Rather, when we say we “redefine” marriage by legalizing same sex marriage, we have to mean something beyond this.  The objective ground we have to stand on is the very true and easily demonstrable (from reason alone) fact that marriage is for the family and not simply for the two involved.  This family is brought about by the union of the two that are married.

If this possibility of life is to be included in marriage, then it involves a man and a woman, and it involves a man and woman open to life.  A contraceptive relationship is one that decides that the union of the bodies is primary, and makes it superfluous as to the gender of the two involved.  A contracepting male and female and a non-contracepting (what would this mean?) male and male or female and female fit very similar definitions: two persons joined together and enjoy one another in a physical way.

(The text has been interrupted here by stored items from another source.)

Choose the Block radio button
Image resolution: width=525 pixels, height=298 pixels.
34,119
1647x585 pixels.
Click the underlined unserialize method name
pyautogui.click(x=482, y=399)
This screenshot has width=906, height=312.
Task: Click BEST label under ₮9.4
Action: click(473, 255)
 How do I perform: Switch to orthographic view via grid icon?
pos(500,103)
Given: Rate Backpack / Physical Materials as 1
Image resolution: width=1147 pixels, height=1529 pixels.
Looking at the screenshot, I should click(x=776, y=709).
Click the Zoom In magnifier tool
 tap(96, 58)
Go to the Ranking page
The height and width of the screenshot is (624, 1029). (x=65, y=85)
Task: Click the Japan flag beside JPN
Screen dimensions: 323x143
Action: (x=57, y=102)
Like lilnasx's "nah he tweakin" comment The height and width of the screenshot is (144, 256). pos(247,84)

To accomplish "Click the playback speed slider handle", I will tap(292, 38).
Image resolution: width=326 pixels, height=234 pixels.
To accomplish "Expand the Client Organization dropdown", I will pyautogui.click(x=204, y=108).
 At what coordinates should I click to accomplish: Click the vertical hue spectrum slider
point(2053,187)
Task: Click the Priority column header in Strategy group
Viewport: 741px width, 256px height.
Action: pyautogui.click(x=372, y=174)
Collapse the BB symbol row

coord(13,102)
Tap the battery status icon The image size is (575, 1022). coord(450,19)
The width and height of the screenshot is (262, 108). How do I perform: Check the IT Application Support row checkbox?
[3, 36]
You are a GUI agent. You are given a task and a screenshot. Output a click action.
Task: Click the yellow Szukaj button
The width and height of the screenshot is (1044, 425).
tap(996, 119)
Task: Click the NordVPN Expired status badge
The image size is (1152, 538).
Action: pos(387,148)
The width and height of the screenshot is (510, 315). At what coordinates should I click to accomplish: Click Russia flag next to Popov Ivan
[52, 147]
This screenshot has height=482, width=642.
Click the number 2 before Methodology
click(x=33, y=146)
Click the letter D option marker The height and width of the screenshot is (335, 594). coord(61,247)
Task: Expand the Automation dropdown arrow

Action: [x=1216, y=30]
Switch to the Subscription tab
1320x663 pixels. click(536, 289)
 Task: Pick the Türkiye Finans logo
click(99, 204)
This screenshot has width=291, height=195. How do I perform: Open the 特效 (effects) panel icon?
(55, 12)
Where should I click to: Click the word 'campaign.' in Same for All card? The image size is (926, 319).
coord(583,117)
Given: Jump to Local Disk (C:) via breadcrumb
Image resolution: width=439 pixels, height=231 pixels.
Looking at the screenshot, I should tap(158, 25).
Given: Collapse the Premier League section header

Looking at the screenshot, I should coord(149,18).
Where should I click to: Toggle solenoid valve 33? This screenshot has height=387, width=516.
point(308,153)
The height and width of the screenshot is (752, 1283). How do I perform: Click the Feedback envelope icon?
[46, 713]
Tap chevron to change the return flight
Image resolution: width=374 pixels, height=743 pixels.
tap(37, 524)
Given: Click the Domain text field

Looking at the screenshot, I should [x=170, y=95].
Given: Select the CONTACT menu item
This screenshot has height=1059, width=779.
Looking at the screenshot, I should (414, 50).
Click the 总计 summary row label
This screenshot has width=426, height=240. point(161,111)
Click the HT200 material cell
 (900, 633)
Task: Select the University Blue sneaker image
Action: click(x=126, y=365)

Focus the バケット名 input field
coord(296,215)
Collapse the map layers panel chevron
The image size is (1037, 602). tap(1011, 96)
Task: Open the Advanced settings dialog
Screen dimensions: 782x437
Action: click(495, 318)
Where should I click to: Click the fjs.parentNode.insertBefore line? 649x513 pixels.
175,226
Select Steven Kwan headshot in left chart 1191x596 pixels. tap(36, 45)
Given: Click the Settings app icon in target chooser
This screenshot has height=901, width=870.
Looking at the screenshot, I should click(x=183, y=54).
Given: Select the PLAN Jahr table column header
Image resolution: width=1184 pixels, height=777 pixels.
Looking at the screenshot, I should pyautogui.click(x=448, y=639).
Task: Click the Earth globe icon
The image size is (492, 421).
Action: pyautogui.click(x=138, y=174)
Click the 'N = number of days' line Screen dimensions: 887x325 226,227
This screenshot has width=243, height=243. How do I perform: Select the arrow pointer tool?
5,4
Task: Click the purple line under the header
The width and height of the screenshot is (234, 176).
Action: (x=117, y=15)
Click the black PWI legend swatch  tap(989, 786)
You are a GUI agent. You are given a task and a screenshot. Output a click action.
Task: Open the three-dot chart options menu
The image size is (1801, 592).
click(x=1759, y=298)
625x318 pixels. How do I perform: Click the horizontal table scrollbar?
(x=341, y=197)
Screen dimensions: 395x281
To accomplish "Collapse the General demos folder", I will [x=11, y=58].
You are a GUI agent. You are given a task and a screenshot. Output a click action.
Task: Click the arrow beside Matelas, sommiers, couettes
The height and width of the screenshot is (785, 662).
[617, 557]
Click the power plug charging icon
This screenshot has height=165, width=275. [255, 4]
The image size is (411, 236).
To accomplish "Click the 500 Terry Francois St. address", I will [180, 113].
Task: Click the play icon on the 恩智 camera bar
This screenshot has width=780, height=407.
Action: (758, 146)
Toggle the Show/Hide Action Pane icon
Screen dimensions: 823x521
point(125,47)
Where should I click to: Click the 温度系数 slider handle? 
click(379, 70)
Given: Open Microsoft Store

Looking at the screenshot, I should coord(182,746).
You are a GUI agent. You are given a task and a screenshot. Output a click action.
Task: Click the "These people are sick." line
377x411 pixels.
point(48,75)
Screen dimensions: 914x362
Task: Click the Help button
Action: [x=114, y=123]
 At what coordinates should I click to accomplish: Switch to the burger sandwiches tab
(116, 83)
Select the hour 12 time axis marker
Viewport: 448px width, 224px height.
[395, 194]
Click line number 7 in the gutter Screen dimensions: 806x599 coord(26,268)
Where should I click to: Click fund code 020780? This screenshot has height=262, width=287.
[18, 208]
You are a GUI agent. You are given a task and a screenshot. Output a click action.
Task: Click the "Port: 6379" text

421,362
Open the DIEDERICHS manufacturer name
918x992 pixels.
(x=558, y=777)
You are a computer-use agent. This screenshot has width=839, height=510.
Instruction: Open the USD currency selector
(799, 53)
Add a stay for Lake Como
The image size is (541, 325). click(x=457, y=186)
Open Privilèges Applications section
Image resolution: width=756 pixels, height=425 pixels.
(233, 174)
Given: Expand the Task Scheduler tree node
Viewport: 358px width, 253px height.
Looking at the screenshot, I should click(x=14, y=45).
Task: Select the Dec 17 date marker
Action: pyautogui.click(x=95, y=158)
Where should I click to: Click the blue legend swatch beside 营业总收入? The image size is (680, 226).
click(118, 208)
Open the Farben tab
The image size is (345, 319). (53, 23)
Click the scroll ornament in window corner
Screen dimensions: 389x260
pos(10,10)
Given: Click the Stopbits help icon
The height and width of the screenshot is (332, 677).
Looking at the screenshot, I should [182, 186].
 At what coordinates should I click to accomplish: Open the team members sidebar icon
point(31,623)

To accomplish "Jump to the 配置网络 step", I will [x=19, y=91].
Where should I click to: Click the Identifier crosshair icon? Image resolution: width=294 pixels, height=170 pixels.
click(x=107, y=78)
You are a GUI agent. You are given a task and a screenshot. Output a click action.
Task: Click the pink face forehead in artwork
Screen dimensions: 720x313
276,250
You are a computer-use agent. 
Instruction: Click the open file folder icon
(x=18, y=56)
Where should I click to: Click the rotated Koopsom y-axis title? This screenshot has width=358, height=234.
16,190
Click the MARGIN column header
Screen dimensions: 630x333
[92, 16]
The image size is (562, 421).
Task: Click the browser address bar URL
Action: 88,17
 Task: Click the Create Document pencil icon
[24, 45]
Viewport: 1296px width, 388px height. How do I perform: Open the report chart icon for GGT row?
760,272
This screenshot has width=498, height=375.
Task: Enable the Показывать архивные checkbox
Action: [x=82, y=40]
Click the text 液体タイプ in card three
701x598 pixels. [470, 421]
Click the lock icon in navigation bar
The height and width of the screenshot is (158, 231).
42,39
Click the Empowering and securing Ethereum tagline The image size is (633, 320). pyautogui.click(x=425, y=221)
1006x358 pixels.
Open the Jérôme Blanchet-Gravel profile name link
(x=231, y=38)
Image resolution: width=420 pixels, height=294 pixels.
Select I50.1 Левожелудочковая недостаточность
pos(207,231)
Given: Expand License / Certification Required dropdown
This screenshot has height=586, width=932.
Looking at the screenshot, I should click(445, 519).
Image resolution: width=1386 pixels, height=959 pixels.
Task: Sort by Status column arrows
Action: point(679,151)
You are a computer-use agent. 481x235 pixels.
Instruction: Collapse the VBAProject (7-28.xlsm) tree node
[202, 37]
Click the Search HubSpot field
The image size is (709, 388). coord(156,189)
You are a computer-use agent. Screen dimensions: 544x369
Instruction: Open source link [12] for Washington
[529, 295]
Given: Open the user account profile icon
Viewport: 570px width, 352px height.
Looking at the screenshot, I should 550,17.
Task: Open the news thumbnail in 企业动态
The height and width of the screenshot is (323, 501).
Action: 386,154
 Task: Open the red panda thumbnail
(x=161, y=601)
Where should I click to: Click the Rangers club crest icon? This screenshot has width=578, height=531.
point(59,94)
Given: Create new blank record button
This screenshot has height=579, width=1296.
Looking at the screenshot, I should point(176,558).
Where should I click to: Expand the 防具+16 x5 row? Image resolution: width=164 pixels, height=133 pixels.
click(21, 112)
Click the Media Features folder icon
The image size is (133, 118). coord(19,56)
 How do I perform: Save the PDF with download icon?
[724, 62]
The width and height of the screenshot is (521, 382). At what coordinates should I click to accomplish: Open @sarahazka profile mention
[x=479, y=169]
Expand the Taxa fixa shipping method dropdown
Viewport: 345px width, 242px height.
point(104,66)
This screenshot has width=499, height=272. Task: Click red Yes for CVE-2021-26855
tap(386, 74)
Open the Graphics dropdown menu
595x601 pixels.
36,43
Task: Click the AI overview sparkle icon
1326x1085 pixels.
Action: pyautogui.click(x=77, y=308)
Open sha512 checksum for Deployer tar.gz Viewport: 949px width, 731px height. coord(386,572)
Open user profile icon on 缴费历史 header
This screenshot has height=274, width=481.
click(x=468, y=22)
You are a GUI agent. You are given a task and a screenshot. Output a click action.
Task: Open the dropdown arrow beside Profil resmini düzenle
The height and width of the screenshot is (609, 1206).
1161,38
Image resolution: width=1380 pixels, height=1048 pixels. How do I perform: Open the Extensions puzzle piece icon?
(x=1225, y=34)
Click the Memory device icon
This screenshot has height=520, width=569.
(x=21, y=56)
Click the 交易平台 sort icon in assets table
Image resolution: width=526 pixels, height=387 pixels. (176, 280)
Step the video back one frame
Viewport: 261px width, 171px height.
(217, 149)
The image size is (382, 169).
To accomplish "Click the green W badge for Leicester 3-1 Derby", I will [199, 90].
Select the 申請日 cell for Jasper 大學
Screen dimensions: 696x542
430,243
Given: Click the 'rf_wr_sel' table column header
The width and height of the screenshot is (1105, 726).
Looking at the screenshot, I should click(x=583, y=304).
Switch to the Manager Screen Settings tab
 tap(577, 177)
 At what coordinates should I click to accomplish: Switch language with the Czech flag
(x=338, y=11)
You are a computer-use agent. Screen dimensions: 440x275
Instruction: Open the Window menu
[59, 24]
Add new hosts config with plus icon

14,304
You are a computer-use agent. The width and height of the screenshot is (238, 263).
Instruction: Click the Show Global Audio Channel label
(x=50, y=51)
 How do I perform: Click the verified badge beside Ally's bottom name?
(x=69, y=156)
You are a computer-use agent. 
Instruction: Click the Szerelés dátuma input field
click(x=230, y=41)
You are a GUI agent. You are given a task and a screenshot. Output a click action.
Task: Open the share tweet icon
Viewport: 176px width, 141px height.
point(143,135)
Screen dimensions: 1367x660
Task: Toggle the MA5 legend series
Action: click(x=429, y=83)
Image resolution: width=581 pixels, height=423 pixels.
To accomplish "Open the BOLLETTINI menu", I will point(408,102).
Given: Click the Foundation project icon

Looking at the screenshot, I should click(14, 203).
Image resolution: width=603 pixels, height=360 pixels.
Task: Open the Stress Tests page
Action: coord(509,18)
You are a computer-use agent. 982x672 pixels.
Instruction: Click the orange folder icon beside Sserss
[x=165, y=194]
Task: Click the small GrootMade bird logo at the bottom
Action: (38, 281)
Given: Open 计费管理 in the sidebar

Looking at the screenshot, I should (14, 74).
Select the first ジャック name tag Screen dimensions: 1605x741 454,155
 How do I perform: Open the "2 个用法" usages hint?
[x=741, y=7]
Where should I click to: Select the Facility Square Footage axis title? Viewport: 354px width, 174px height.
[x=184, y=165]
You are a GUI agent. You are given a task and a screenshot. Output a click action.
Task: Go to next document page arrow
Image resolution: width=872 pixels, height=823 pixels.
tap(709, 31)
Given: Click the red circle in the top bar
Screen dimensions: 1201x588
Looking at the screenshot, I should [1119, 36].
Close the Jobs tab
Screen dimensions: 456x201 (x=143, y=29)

This mutual masturbation may be consented utilitarianism, but it is not a marriage.

One may argue that while two of the same sex can never procure children, the man and woman could, and are simply electing not to at certain times.  But this falls short of solving the problem, for we then merely admit that some of our acts are true marital acts and some are not.

Those who watch pornography are watching people who have, for all intents and purposes, “consented” to being viewed for this purpose.  The act that follows when one watches this is therefore one more instance of mutual masturbation, and certainly, we all agree, not a marital act.  My argument here is not, of course, to convince those that see no problem with masturbation and/or pornography; a different means is necessary for that discussion.  My audience here is those who wish to preserve the traditional view of marriage, either by their religious or secular beliefs, and my stance, although supported and strengthened by the truth of Christianity, needs no divine revelation to demonstrate its point.  We either understand, on the natural level (and thus can discuss these issues with reasonable people who nevertheless do not share the view that Revelation has been given to us), that marriage involves two people that are open to life as a possibility of their union, and thus this union MUST be between a man and a woman, or we remove the part about openness to life and, in doing so, remove the necessity of it taking place between those of opposite gender.

To further address the issue of whether each particular act must be open to life, and thus whether contraception is permissible some of the time, a new discussion will be had.  I choose here to discuss it from a Christian perspective; the principles will be derived most often from the natural law, which we can all know if we put aside our “vicious customs and corrupt habits.” For “by evil persuasions, just as in speculative matters errors occur in respect of necessary conclusions;… among some men, theft, and even unnatural vices, as the Apostle states, were not esteemed sinful (ST I-II, Q. 94, Art. 6).

What we will see is that a mere “fundamental option” to do what is right (in this case, to not contracept) is insufficient, because each and every act we perform says something about and indeed defines in the act itself what we are. The Apostle John could say “do not let anyone lead you astray. He who does what is right is righteous, just as he is righteous,” for what we do is what we are.  This is not merely a religious truth (although of course it is), but a metaphysical one: what something is defines what it does, and what it does defines what it is.